**Information shown**
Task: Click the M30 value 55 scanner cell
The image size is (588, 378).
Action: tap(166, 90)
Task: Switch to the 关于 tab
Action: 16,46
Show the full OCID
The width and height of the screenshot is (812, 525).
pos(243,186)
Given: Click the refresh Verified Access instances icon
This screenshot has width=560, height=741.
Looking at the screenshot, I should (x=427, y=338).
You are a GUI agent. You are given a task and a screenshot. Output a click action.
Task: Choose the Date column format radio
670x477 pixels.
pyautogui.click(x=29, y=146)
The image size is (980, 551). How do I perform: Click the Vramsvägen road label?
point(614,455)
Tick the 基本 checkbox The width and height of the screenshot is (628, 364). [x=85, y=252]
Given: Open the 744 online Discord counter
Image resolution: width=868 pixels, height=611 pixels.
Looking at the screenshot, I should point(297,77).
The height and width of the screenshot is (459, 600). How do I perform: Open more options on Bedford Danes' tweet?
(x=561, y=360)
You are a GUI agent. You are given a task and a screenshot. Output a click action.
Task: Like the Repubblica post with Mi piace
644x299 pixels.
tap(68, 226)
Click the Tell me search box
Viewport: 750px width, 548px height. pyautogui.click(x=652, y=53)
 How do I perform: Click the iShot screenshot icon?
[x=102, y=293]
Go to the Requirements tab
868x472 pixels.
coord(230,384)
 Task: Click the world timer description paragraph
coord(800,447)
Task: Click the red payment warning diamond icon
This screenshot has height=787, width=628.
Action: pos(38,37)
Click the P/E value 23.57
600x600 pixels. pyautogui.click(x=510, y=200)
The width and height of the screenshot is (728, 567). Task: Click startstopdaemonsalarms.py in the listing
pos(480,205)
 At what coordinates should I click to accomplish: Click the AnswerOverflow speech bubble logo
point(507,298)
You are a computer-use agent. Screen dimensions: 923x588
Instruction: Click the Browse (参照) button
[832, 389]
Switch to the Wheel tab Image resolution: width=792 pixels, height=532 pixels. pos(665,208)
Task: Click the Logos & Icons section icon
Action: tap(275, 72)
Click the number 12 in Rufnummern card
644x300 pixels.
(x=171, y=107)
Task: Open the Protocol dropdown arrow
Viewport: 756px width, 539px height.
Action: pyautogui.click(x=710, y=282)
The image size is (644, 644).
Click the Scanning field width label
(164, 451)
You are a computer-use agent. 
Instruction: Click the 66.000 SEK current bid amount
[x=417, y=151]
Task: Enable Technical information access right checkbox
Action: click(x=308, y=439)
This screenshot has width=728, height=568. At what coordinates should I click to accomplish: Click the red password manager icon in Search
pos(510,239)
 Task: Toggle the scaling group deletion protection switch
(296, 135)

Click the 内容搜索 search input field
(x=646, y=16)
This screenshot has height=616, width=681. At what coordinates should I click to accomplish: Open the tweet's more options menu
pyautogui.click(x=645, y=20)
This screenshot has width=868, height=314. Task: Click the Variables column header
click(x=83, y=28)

**Exercise brief**
In the entries above, find each line that has the word "computer". Copy it.

**Expected output**
You are a computer-use agent. Screen dimensions: 923x588
You are a computer-use agent. 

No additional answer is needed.